How to Spell Out Text in TTS: 5 Ways to Make Your Voice Sound Letter by Letter

, 24-12-2025

Imagine this: you're building a voice menu for a bank. A customer calls, and the system needs to read out a verification code: "Your code is A-7-K-2-M." You type the text, hit "generate"… and hear something like "Your code is aksm." The TTS read the letters as a word.

Or another scenario: you're creating voiceover for a language course where the teacher spells out a name: "My name is Pieter. P-I-E-T-E-R." But the synthesizer stubbornly pronounces "Pieter" as a whole word, ignoring the hyphens.

Sound familiar? Then this article is for you. We'll break down 5 ways to make TTS spell out text letter by letter — from simple to advanced. All methods work, but each one shines in different situations.

The Core Case: Spelling PIETER

Let's start with a real task. One of our SpeechGen users asked support: how do I voice a phrase so that the name is spelled out with a 1-second pause between letters?

"The name is Pieter. P-I-E-T-E-R. Pieter."

Here are 5 ways to do it.

Method 1: Pauses Only (<break>)

The simplest option — just add pauses between letters:

The name is Pieter. 
  P <break time="1s"/> 
  I <break time="1s"/> 
  E <break time="1s"/> 
  T <break time="1s"/> 
  E <break time="1s"/> 
  R. <break time="1s"/> 
  Pieter.
Voice: AndrewPRO View & edit source

Pros: Simple, works everywhere. Cons: Some letters may be pronounced differently than you expect. For example, "I" as "ih" instead of "eye," "E" as "eh" instead of "ee," "C" as "k" instead of "see." Depends on the voice and language.

Method 2: Pauses + <say-as> Tag

Add an explicit instruction: "this is a letter, pronounce it as a letter":

The name is Pieter. 
  <say-as interpret-as="characters">P</say-as> <break time="1s"/>
  <say-as interpret-as="characters">I</say-as> <break time="1s"/>
  <say-as interpret-as="characters">E</say-as> <break time="1s"/>
  <say-as interpret-as="characters">T</say-as> <break time="1s"/>
  <say-as interpret-as="characters">E</say-as> <break time="1s"/>
  <say-as interpret-as="characters">R</say-as>. <break time="1s"/> 
  Pieter.
Voice: AndrewPRO View & edit source

Pros: More reliable letter pronunciation, standard SSML. Cons: More code to write. Doesn't work with HD voices — they don't support this tag.
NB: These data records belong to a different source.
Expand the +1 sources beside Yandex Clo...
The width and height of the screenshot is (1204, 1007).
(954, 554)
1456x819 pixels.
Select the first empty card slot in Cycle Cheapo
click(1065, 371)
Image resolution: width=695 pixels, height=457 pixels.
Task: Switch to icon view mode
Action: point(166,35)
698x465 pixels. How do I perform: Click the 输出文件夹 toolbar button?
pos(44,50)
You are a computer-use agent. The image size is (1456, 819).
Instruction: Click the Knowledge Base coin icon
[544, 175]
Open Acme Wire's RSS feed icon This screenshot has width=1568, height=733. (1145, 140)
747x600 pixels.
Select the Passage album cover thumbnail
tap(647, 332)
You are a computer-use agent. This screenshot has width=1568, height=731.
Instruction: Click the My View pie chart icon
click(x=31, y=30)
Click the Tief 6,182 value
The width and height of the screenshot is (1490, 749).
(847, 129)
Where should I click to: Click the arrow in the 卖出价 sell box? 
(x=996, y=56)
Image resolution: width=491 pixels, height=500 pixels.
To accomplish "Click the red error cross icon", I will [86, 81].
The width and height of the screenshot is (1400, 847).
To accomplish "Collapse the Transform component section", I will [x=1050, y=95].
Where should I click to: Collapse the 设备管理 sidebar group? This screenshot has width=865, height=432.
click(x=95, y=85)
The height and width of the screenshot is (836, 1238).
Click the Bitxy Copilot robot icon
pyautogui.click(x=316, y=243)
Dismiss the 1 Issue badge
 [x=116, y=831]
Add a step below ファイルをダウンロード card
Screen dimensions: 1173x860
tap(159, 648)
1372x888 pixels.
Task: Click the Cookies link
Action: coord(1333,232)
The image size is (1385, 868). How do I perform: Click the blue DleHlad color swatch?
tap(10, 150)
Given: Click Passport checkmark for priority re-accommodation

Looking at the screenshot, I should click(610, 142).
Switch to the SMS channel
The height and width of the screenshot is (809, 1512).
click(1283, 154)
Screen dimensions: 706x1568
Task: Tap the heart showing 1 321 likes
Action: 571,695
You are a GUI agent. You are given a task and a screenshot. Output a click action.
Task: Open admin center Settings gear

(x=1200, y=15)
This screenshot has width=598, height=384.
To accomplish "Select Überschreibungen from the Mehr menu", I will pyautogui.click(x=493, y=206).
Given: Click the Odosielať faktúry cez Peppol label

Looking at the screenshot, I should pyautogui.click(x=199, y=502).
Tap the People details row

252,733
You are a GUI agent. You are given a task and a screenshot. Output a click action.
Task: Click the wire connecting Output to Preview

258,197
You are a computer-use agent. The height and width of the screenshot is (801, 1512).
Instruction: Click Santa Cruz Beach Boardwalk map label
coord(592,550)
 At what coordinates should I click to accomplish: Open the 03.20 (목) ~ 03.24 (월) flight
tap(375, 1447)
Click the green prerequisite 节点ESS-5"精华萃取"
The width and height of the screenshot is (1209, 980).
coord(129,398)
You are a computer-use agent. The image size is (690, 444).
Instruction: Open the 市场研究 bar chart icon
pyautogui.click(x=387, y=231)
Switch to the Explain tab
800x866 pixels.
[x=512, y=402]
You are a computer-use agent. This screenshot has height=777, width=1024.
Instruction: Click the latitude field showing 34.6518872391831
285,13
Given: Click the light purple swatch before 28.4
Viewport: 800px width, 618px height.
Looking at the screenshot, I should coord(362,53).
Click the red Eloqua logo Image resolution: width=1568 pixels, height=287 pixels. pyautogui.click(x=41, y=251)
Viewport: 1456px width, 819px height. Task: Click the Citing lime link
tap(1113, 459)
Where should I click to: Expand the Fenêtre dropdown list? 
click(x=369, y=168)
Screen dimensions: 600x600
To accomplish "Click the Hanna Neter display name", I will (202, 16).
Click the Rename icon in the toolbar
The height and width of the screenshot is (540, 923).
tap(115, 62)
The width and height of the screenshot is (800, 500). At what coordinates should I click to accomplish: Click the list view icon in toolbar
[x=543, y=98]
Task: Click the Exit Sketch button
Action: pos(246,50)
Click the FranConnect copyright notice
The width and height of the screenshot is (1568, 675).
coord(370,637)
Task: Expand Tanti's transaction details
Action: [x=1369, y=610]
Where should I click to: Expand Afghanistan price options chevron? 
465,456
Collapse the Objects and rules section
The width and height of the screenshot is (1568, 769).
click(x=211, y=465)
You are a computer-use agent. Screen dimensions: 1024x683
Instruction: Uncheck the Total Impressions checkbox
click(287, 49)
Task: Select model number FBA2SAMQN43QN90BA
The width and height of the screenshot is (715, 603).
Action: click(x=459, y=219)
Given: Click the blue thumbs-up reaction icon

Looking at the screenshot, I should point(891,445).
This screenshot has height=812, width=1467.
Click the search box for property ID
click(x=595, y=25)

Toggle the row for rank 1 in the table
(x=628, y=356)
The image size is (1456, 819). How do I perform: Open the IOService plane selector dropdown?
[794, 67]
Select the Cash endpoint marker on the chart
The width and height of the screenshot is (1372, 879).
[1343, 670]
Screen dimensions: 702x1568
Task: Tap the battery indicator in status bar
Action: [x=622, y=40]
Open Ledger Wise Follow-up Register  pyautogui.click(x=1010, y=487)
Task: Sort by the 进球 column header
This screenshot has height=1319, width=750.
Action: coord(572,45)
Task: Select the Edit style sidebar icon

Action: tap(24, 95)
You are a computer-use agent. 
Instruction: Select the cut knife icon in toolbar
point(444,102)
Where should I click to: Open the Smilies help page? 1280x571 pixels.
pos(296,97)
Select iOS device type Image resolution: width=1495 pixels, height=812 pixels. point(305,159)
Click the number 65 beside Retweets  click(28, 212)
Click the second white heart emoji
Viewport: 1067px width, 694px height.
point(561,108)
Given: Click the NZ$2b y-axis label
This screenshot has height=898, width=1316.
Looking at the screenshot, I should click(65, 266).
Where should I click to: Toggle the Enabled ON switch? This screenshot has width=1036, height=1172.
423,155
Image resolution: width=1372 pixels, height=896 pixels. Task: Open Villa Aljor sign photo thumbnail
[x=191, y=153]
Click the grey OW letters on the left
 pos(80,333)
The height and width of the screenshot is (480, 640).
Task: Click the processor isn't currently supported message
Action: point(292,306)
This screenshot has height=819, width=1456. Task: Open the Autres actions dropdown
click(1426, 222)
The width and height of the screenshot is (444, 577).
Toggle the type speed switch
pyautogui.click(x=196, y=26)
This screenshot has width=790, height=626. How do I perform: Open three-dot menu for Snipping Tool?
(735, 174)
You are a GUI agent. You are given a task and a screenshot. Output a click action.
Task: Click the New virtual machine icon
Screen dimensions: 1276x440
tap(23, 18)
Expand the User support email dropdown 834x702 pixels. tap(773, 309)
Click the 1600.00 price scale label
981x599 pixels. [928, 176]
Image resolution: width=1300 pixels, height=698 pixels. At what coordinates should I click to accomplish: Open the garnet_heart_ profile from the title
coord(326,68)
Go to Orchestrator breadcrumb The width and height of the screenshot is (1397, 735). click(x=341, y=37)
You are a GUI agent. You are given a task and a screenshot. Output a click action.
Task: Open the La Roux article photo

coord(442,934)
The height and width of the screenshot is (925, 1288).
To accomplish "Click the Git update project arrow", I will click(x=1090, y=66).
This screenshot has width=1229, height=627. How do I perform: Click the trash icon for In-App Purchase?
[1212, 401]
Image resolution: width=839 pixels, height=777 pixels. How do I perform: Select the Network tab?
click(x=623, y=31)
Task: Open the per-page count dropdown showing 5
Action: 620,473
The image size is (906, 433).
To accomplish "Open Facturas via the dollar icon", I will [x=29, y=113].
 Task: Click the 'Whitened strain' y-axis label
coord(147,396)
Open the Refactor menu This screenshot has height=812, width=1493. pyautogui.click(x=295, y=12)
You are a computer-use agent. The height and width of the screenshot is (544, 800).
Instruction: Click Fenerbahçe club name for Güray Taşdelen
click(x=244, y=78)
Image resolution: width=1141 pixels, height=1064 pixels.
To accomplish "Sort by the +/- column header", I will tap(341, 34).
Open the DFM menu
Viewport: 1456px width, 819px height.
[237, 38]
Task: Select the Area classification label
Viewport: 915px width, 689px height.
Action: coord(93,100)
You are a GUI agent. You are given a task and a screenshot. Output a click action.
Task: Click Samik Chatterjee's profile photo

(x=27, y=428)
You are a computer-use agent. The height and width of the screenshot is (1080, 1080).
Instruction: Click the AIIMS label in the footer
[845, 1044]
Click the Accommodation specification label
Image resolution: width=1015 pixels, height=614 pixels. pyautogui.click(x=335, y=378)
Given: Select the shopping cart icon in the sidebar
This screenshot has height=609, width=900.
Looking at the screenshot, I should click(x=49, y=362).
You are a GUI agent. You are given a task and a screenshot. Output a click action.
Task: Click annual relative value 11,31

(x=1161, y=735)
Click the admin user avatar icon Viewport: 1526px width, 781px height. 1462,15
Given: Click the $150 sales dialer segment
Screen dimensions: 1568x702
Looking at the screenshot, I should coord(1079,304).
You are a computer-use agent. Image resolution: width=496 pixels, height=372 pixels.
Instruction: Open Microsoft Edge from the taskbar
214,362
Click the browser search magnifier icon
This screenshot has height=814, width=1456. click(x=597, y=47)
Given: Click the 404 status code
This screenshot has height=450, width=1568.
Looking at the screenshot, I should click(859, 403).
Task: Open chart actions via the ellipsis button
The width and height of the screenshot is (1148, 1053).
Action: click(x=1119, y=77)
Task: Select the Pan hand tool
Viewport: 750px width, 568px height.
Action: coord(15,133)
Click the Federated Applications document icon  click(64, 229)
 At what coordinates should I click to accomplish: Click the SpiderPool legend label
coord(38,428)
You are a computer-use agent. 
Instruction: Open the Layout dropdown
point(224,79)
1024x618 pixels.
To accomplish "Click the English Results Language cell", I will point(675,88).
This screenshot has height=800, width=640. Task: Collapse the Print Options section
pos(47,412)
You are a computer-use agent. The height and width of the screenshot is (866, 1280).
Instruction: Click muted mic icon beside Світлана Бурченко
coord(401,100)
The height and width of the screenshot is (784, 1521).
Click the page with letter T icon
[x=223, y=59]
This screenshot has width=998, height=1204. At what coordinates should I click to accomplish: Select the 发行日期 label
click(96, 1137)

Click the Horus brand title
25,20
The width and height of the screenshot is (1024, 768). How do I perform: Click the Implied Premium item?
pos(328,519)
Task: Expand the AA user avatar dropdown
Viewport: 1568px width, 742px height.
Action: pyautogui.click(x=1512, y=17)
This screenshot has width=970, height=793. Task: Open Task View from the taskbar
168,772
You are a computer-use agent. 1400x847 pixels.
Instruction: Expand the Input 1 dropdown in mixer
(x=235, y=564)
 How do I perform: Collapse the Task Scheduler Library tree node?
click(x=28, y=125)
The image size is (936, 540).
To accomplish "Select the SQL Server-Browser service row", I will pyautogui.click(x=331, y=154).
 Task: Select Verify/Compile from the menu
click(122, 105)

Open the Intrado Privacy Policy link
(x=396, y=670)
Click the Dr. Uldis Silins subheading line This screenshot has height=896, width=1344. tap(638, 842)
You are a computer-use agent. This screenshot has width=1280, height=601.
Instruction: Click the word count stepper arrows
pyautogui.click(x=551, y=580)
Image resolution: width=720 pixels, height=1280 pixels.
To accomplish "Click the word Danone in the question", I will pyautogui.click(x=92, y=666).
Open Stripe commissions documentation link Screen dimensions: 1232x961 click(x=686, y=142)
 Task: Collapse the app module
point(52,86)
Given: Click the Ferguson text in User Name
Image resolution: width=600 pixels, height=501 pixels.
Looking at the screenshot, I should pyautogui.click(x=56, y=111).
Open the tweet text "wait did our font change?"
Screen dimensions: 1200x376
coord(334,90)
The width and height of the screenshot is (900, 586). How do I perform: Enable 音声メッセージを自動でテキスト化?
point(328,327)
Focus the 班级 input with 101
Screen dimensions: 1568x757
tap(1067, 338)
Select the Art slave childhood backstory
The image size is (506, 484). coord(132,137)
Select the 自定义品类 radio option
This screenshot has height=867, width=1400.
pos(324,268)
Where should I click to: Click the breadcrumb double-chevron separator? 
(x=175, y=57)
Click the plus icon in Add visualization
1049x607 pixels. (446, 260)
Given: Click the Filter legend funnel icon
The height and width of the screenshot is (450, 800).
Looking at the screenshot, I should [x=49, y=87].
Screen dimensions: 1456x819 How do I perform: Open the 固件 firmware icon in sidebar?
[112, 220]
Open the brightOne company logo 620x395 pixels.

Method 3: Phonetic Spelling

Write out the letters as they sound in the English alphabet:

The name is Pieter. 
  Pee <break time="1s"/>
  Eye <break time="1s"/>
  Ee <break time="1s"/>
  Tee <break time="1s"/>
  Ee <break time="1s"/>
  Are. <break time="1s"/>
  Pieter.
Voice: AndrewPRO View & edit source

Pros: Works on any engine, even without SSML support. Cons: You need to know how letter names are spelled. Not universal across languages.

Method 4: NATO Alphabet

The radio alphabet — each letter is replaced with a code word:

The name is Pieter. 
  Papa <break time="1s"/>
  India <break time="1s"/>
  Echo <break time="1s"/>
  Tango <break time="1s"/>
  Echo <break time="1s"/>
  Romeo. <break time="1s"/>
  Pieter.
Voice: AndrewPRO View & edit source

Pros: Maximum clarity, perfect for noisy environments or poor connections. Cons: Sounds specific, not suitable for every context.

Method 5: IPA Transcription (<phoneme>)

For maximum control — specify exact pronunciation using the International Phonetic Alphabet:

The name is Pieter. 
  <phoneme alphabet="ipa" ph="piː">P</phoneme> <break time="1s"/>
  <phoneme alphabet="ipa" ph="aɪ">I</phoneme> <break time="1s"/>
  <phoneme alphabet="ipa" ph="iː">E</phoneme> <break time="1s"/>
  <phoneme alphabet="ipa" ph="tiː">T</phoneme> <break time="1s"/>
  <phoneme alphabet="ipa" ph="iː">E</phoneme> <break time="1s"/>
  <phoneme alphabet="ipa" ph="ɑːr">R</phoneme>. <break time="1s"/>
  Pieter.
Voice: AndrewPRO View & edit source

Pros: Absolute control over pronunciation. Cons: Requires IPA knowledge, not all engines support it.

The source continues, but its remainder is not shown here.